========
lockdown
========

Tool to encrypt local Python source code with AES-256, and dynamically 
load and run it, and bring it into the Lockdown namespace.
Uses HMAC for integrity check, AES-256 in counter mode for encryption.

THIS HAS NOT BEEN AUDITED FOR SECURITY HOLES.
USE AT OWN RISK. I'M NOT RESPONSIBLE FOR YOUR FAILURE TO HEED THAT WARNING.

Example usage::

        #!/bin/bash
        lockdown lockedfiles.vault secret/creds.py secret/my_funcs.py
        # Enter and repeat password.
        # Now would be a good time to delete the files you locked, 
        # but make sure not to lose that vault file.

In Python::

        #!/usr/bin/env python
        from lockdown import Lockdown
        locker = Lockdown('lockedfiles.vault')
        # Enter password.
        locker.unlock()

        # Login with encrypted credentials. Python files aren't there!
        # Note: It collapsed the path.
        # (so it's locker.creds, not locker.secret.creds)
        some_login(locker.creds.USERNAME, locker.creds.PASSWORD)

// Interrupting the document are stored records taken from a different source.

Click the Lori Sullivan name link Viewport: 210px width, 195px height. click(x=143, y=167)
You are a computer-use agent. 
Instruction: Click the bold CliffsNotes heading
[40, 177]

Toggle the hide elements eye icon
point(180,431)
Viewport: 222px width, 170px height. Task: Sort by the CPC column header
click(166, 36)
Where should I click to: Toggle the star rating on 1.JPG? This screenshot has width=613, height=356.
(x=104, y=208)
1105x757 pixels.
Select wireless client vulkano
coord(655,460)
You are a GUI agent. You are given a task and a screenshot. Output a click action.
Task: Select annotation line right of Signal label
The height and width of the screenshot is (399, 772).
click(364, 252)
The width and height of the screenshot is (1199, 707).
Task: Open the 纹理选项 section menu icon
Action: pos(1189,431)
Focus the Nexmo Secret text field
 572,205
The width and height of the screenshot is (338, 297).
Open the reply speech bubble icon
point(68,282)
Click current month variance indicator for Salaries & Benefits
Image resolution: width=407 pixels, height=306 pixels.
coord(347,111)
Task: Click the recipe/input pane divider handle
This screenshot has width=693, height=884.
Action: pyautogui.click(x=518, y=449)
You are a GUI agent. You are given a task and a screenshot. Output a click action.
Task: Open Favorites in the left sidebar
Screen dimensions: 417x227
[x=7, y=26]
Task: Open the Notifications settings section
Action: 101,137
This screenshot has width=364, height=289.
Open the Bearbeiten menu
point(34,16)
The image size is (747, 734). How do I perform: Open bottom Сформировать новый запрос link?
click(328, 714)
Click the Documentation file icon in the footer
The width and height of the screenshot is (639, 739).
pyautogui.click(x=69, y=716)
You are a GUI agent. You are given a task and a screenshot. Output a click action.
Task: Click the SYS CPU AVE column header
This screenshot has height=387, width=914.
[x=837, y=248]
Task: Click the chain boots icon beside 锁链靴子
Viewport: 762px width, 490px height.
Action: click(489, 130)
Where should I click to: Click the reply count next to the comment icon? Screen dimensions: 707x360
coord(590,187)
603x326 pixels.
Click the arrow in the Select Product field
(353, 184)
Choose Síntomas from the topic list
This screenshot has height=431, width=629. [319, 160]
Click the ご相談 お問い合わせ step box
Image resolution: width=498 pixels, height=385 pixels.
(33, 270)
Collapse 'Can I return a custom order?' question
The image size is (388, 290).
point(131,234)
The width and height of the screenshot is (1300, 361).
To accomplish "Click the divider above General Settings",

        # Call a function. 
        # NOTE: These can't import vaulted files within functions. 
        # Files are lost after unlocking!
        locker.my_funcs.scoobydoo()
        
        # To leave files out, do this instead:
        locker.unlock(delete=False)

You can see the potential uses, for example locking up a file with secret keys
and credentials with a master password, or disabling functionality of a script
and not exposing the source unless the password is available.